*WHAT YOU HAVE TO DO:* Can you quote, word for word, every line from the first line of the records below through the line containing "Endorsements (57, 100)", and nothing else?

-------- SOURCE INFORMATION --------

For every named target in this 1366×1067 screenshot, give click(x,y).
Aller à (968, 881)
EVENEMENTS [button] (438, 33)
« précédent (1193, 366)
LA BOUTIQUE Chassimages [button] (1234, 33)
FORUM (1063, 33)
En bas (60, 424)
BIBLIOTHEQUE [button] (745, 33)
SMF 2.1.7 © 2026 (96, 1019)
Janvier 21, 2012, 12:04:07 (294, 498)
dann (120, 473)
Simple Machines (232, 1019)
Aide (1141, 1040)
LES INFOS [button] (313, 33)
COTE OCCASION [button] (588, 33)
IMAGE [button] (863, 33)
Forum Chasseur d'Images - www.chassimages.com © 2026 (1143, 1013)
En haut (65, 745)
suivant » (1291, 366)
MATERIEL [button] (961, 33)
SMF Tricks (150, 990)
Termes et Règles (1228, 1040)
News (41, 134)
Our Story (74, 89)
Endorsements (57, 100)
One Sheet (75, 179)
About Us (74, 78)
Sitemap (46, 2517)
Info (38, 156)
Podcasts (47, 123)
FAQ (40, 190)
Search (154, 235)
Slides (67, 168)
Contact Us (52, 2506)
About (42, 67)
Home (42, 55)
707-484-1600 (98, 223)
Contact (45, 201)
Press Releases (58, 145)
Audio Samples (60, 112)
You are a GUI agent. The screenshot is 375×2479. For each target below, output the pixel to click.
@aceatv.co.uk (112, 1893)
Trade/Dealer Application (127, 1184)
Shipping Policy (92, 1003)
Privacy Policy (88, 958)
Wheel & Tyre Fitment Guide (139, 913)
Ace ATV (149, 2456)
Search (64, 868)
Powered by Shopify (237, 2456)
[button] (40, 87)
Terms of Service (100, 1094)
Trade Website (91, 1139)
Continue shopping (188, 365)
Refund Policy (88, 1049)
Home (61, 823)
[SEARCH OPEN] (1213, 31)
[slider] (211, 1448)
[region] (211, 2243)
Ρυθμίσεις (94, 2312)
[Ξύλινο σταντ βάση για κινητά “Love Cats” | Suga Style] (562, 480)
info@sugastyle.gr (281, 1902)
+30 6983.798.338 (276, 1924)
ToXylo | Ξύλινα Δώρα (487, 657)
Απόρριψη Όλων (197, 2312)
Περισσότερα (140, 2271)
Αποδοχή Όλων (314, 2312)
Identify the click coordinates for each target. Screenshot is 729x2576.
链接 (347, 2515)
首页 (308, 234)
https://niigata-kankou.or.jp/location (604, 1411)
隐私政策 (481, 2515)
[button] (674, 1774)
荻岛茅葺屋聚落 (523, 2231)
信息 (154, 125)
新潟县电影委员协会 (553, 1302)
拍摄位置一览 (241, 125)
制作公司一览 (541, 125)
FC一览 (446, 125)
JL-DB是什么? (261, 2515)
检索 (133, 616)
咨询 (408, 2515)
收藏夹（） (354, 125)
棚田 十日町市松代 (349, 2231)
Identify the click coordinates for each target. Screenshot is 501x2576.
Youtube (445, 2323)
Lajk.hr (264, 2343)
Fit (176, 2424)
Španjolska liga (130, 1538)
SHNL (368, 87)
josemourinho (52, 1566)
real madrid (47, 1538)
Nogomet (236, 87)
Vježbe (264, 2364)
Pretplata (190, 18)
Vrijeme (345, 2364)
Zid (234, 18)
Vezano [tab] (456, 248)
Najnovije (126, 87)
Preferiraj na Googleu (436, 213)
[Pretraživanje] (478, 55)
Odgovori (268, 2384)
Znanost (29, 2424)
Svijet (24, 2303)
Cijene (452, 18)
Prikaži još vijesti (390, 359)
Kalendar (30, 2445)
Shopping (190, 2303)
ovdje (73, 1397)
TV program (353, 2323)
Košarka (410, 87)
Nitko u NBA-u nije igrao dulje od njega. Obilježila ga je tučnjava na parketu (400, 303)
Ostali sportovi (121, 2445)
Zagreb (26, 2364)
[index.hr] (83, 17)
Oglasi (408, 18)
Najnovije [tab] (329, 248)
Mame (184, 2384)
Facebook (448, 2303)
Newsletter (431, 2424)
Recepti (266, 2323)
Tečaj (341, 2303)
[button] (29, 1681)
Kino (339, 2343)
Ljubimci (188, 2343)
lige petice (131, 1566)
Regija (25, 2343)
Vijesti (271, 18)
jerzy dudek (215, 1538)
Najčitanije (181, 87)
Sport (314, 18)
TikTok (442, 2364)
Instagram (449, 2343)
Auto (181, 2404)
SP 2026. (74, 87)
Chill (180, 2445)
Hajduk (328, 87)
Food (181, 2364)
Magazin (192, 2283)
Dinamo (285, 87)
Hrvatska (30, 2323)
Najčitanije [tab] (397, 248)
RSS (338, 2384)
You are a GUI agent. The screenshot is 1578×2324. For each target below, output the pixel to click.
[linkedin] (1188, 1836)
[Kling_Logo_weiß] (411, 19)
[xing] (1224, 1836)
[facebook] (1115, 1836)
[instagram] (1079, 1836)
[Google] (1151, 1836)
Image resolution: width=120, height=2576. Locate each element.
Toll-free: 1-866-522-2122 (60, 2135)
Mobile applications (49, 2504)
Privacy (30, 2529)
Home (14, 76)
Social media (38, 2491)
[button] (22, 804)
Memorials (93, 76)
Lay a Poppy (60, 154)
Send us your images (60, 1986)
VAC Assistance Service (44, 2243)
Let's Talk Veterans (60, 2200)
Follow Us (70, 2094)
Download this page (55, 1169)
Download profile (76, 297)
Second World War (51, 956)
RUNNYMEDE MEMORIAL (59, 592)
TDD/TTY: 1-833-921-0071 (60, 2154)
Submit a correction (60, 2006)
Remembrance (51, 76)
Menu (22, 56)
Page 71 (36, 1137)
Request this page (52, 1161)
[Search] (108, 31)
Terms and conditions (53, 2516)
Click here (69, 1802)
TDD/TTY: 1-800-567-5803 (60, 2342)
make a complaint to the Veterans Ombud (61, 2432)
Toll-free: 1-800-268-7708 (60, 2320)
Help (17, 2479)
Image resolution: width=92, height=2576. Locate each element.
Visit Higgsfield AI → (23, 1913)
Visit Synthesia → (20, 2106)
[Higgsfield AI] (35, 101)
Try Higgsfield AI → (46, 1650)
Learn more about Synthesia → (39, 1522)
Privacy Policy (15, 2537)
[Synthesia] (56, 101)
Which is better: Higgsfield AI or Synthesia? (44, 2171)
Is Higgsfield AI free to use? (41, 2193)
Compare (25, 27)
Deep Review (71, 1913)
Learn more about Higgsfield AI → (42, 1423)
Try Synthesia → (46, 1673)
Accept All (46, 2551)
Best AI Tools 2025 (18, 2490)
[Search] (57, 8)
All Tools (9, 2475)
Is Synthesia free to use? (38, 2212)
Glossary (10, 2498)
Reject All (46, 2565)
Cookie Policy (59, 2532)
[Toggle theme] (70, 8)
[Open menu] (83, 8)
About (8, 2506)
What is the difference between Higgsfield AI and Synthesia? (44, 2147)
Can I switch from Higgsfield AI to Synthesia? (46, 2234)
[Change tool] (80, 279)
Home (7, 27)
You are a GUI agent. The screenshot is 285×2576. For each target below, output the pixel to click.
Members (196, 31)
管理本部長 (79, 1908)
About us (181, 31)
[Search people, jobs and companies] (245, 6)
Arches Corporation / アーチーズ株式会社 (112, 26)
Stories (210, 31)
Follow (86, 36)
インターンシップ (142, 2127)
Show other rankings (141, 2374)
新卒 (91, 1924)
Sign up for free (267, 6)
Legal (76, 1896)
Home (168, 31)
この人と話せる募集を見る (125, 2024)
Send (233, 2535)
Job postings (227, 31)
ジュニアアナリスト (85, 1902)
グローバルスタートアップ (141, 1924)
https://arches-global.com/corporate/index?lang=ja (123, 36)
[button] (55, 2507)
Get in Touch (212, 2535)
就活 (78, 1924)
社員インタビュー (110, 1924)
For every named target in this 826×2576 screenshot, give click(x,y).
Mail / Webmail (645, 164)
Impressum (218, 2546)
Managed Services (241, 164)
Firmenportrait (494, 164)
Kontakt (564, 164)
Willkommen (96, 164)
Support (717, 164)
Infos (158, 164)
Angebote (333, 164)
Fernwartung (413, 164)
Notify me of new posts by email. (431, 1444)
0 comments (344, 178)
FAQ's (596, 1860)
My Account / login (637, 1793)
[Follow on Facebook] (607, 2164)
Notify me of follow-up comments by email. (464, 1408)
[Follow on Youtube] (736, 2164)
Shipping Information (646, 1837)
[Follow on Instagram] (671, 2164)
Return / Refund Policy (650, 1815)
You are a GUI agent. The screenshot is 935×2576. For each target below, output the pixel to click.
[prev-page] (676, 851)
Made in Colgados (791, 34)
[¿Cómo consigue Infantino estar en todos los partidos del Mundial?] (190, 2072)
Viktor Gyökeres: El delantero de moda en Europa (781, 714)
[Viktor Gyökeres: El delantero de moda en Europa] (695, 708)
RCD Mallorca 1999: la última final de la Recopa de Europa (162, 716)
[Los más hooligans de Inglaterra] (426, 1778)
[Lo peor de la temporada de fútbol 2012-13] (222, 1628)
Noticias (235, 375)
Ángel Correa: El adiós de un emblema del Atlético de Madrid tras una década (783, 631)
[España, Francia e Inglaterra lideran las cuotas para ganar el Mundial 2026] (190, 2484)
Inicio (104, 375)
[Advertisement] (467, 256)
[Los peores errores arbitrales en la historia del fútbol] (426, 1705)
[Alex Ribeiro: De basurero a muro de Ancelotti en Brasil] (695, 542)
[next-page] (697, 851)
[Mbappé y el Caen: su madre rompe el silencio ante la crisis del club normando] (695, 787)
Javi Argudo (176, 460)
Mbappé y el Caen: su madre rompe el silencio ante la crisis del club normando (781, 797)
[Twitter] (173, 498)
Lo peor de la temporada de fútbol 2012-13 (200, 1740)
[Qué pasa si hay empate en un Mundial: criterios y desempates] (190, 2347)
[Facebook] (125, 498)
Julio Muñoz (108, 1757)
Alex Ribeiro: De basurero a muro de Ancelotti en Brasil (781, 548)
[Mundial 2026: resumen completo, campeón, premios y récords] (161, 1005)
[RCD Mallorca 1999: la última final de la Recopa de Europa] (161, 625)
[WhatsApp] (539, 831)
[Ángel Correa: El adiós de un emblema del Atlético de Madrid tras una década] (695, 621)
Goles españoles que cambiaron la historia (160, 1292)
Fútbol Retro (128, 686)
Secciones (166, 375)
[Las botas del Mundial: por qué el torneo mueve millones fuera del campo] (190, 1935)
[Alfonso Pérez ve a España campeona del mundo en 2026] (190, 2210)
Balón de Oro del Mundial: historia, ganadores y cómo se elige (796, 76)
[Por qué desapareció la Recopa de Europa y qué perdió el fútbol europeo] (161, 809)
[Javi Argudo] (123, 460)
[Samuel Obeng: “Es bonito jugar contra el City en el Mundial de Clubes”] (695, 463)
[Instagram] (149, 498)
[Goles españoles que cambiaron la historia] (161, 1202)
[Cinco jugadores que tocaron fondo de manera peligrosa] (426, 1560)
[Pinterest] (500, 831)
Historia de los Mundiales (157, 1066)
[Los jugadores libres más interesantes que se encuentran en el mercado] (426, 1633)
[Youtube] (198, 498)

--------

*ANSWER TO THE PROBLEM:*
For every named target in this 1366×1067 screenshot, give click(x,y).
Aller à (968, 881)
EVENEMENTS [button] (438, 33)
« précédent (1193, 366)
LA BOUTIQUE Chassimages [button] (1234, 33)
FORUM (1063, 33)
En bas (60, 424)
BIBLIOTHEQUE [button] (745, 33)
SMF 2.1.7 © 2026 (96, 1019)
Janvier 21, 2012, 12:04:07 (294, 498)
dann (120, 473)
Simple Machines (232, 1019)
Aide (1141, 1040)
LES INFOS [button] (313, 33)
COTE OCCASION [button] (588, 33)
IMAGE [button] (863, 33)
Forum Chasseur d'Images - www.chassimages.com © 2026 (1143, 1013)
En haut (65, 745)
suivant » (1291, 366)
MATERIEL [button] (961, 33)
SMF Tricks (150, 990)
Termes et Règles (1228, 1040)
News (41, 134)
Our Story (74, 89)
Endorsements (57, 100)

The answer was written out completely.